Zandvlei Trust

Lakes: African Culture and Natural Heritage

This is a statue of the Nyaminyami the water spirit in rivers, lakes and dams referred to below.

This extract was from an address at the World Living Lakes Conference, Mono Lake, Sierra Nevada, October 1999 by Credo Muttwa. 

"No matter where you go in Africa you will find African people referring to water by very interesting names indeed. And all of these words mean one thing no matter where you go: the fluid of creation, the thing that did something, the thing that caused something to be.

Our people believe many strange things regarding water. They  believe that water is a living entity. That water has got a mind, that it remembers. The reason why a lake forms where it is, the reason why a river flows through where it flows, there is an energy, an invisible spirit that moves like a snake, under the ground through the fine sand and which moves in the direction opposite to the one down  which flows. If this great fire snake, as we call it, this unseen energy, if it dies, then the river dies too.
In the language of my people , the Zulus a lake is called icibi. Now this word icibi gave birth to icibella which means "to patch". If there is a hole in a cloth and you put a patch on it, that patch is called icibi and you icibella.

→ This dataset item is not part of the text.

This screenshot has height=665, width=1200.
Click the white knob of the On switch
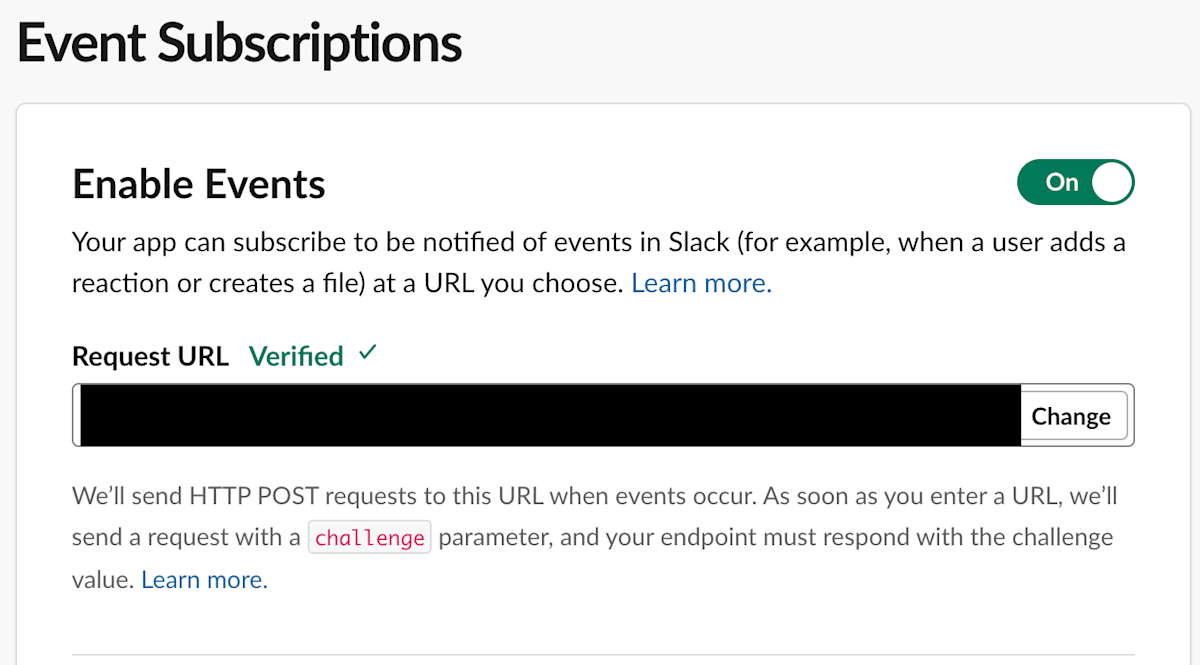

Now why do we say that a lake is a repairer?

We believe that a lake controls the life forces of all living things around it. A lake controls the life forces of every bird, every fish, every tiny creature that you find in water and it also controls and stimulates the life forces of bigger animals up to and including human beings. And each time there is an illness in the land our kings used to prevail upon the tribes people to go closer to the lakes to get into that field. There is an invisible field of power all around a lake. If you take off your clothes and moisten your skin slightly and walk into that field , you will feel a tingling. That is what we call the spirit of the water, the icibi, the repairer of life.

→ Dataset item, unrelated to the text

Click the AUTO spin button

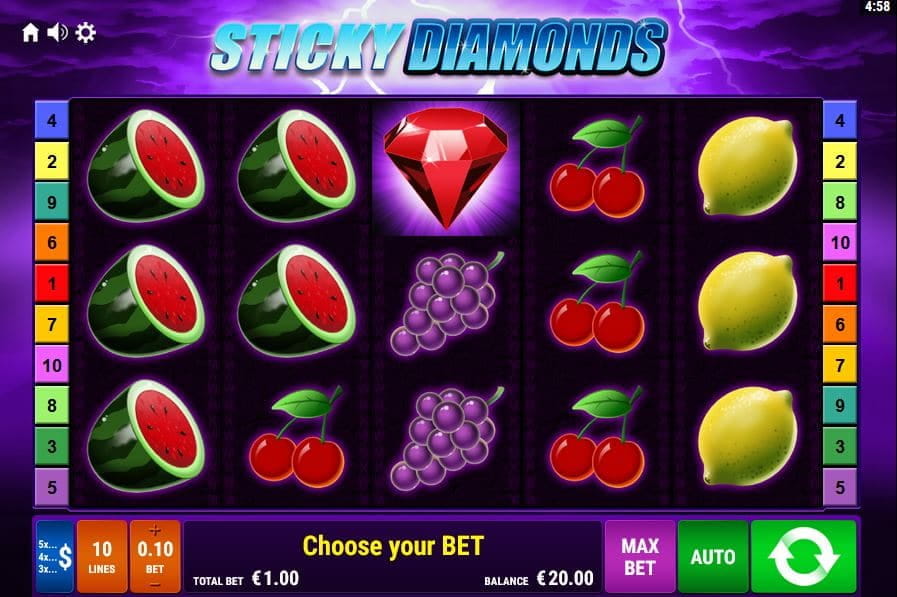pyautogui.click(x=713, y=556)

Our people believe that there is a music, a sort of communication that goes on between streams, and rivers and lakes. That if you destroy a lake 20 miles away from another one, this music is cut off and the lake that you have destroyed dies, and so does another lake which has been in communication with it.

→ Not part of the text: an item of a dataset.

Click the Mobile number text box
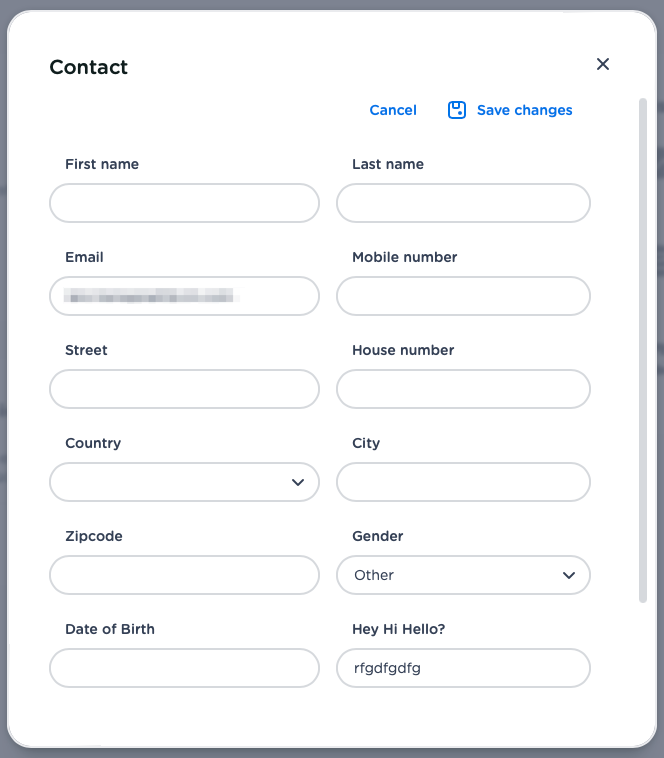Viewport: 664px width, 758px height. point(463,296)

Let us regard each lake and each river. Not simply as an interesting stretch of water across whose expanse, spoiled millionaires will zip around in their powerboats. No!  Let us feel the water, let us accept one thing which our mothers accepted and our grandfathers knew: That the earth is a living entity where everything is joined to everything else in eternal marriage. And if you destroy something in one part of the world you create a chain of destruction that destroys things somewhere else".